There were some technology partner announcements between Lastminute and Microsoft last year around .Net. How much of the site is actually engineered around .Net?
We primarily stayed with open-source technology. Almost everything we do is in Java. So it's all J2EE. Almost all the operating systems are Linux, we do have some Solaris on our databases and we use open-source middleware, which is Jboss. Almost all our development tools are from the open-source community. The guys love to deal with open source and get involved in the community. If we want to make changes to Jboss -- we usually get the changes overnight. Try doing that with Weblogic or Websphere or whatever. The trade-off is that you need guys with a lot of expertise. But since what we have to do the rest of the time is very high-tech then we have to have those guys anyway. So it's no additional investment to us but to people who aren't building a big e-commerce platform it's an extra cost.

Have you ever considered Linux desktop internally?
Sure. Some of the guys have. But we have so many connections to suppliers plus we're a big email user and getting full email connectivity would be difficult at this stage. We email all the time -- we send email confirmations of electronic tickets, so all that has to work well, that would be my own worry about converting from Windows to a Linux desktop. It would mean having things like Ximian working seamlessly without us having to go through too many integration issues. It is almost there and some people are doing it but I think they are mostly internal projects that they have a compelling reason for. We might be able to save some money over time but I think it's something to look at on the horizon.

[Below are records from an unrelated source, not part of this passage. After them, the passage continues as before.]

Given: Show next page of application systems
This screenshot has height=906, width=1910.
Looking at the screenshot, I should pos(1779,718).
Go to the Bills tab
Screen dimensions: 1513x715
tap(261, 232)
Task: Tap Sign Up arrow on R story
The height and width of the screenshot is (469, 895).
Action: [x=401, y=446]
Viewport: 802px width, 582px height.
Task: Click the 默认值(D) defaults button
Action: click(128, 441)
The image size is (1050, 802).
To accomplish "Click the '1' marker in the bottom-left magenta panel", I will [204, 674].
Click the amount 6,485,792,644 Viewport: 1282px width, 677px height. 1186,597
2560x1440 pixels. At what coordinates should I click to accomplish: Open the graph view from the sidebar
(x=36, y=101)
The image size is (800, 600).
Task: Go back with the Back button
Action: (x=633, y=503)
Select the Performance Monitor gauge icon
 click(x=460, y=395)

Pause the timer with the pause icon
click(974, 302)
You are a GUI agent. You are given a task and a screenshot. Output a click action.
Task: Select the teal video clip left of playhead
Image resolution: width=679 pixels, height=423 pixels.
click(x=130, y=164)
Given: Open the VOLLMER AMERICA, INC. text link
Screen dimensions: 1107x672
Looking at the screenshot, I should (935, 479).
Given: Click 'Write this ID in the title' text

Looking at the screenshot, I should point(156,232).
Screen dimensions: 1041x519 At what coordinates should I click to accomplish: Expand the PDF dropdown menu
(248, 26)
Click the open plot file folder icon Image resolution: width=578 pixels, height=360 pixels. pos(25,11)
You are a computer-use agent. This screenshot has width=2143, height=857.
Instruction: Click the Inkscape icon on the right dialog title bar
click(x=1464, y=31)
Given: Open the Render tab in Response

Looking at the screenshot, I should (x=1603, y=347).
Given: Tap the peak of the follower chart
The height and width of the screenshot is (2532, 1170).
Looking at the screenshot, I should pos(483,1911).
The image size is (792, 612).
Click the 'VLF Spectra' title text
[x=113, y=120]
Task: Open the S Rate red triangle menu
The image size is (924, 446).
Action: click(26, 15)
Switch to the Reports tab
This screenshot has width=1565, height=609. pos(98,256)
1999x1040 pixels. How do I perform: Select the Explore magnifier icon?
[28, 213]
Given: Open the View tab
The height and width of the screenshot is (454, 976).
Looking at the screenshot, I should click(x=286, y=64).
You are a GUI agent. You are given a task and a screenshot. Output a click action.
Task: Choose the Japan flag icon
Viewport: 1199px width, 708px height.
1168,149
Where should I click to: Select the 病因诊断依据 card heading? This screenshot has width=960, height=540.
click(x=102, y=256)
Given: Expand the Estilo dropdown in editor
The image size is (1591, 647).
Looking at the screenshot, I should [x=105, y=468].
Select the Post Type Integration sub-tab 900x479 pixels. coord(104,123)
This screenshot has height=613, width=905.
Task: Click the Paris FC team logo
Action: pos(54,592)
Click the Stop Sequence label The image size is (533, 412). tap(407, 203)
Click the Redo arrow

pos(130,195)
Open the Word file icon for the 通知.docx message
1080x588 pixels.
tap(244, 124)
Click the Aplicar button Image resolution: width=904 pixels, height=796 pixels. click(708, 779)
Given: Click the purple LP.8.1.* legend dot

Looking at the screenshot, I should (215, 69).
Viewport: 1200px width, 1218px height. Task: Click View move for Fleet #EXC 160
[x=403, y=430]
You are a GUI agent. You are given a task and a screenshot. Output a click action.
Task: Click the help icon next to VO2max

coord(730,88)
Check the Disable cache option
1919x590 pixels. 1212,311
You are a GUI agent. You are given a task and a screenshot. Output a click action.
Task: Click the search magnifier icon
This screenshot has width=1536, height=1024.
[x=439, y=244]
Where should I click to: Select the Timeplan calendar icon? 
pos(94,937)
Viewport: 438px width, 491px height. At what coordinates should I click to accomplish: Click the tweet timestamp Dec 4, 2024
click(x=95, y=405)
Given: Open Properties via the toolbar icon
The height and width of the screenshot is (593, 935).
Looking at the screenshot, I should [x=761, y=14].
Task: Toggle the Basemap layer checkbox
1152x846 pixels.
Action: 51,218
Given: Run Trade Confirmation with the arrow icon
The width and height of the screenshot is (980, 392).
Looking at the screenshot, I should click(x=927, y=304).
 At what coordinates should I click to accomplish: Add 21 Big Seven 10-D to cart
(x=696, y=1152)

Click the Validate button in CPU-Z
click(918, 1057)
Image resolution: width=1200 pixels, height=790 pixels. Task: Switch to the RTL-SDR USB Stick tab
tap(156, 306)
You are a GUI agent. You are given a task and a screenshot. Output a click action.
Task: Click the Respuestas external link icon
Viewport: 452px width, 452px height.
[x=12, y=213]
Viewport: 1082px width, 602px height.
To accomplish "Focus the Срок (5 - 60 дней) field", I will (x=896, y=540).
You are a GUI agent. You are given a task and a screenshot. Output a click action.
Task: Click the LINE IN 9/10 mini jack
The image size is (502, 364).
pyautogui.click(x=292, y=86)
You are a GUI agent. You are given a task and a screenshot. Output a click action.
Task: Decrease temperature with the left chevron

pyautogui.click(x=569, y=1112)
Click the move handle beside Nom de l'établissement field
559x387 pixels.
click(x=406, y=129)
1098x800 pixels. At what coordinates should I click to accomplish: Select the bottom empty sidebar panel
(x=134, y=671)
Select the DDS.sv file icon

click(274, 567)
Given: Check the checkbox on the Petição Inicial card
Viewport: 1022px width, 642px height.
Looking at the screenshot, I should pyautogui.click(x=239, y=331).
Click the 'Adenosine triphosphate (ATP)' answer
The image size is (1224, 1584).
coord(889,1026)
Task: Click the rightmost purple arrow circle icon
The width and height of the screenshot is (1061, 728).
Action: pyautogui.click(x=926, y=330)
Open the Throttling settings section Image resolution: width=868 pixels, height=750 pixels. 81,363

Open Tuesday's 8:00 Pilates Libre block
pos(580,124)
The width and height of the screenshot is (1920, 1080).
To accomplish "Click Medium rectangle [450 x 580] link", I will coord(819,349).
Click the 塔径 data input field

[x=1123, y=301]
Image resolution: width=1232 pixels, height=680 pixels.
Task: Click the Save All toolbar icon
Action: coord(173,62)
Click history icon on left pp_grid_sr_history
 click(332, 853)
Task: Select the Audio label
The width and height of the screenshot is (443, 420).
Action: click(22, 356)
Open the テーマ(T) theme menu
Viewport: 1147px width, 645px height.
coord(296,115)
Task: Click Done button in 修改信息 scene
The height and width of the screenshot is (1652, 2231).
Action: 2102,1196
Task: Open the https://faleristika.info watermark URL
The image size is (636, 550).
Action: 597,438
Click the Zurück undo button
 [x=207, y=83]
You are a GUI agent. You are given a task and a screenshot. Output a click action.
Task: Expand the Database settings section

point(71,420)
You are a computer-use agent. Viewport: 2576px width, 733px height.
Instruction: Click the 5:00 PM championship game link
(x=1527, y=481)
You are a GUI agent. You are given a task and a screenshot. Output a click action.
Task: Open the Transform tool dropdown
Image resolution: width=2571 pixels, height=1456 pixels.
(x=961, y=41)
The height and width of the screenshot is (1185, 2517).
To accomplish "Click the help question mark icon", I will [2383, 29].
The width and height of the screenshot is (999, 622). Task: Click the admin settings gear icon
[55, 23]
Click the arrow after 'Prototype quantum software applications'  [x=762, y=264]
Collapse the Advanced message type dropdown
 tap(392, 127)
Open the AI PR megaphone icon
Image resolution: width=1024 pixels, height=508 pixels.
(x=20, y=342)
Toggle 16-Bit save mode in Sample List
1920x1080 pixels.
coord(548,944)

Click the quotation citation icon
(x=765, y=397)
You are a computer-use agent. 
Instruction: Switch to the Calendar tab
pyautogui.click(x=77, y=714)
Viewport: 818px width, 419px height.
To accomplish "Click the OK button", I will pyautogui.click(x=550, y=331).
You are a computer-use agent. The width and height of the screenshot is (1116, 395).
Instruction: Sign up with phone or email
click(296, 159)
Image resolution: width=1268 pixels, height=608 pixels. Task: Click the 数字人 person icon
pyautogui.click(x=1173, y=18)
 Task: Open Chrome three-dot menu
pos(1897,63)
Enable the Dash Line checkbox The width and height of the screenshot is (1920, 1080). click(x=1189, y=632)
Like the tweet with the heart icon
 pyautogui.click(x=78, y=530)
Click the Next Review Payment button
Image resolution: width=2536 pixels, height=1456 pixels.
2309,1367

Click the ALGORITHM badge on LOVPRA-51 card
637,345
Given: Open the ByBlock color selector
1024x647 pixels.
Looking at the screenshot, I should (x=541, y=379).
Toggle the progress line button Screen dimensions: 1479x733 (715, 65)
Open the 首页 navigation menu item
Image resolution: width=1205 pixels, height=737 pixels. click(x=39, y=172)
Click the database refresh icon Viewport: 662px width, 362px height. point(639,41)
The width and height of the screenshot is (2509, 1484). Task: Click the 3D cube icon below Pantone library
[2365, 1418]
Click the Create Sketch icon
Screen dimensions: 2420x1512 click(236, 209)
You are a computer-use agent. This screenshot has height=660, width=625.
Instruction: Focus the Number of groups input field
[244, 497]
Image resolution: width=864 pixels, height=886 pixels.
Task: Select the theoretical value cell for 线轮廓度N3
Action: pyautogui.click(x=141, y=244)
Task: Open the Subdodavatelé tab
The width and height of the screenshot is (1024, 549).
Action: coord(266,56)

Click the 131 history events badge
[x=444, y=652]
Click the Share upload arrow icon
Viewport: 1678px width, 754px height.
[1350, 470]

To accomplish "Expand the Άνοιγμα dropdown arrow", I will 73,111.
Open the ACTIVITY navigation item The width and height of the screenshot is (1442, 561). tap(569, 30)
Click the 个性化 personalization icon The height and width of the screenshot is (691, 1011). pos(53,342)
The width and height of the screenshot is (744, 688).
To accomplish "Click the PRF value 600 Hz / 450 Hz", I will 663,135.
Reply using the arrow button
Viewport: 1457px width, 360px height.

With a lot of these relationships Lastminute has with like Trainline, Tesco.com, Iberia.com -- is a lot of your time spent with integration issues?
Well, yeah, 20 percent. Integration is at multiple levels though: there's connectivity, we might get a data feed from somebody else or we're feeding them. In Trainline's case we give them our inventory too. It's a two-way Web-services or XML feed but the data's different so you have to normalise all that. We have very sophisticated communication architecture. Probably more sophisticated than any other travel company, which is an advantage because once you've figured out how to do it, you can connect new people more easily.

Do most of your partners have the Web-services or XML expertise to contribute to the relationship?
I think in about 80 percent of cases they will have in-house expertise but in 20 percent of cases we will help them or accommodate whatever they have.

Do you feel that Lastminute is a software or services provider now as much as a travel portal?
Oh definitely. With the hook up with the Trainline, we wrote an XML specification that was a 100-page document of schemas, back-up and recovery, etc. They started writing to the specifications so it's exactly like you're a software provider. And a lot of the guys I have hired have worked in software companies and have built real products.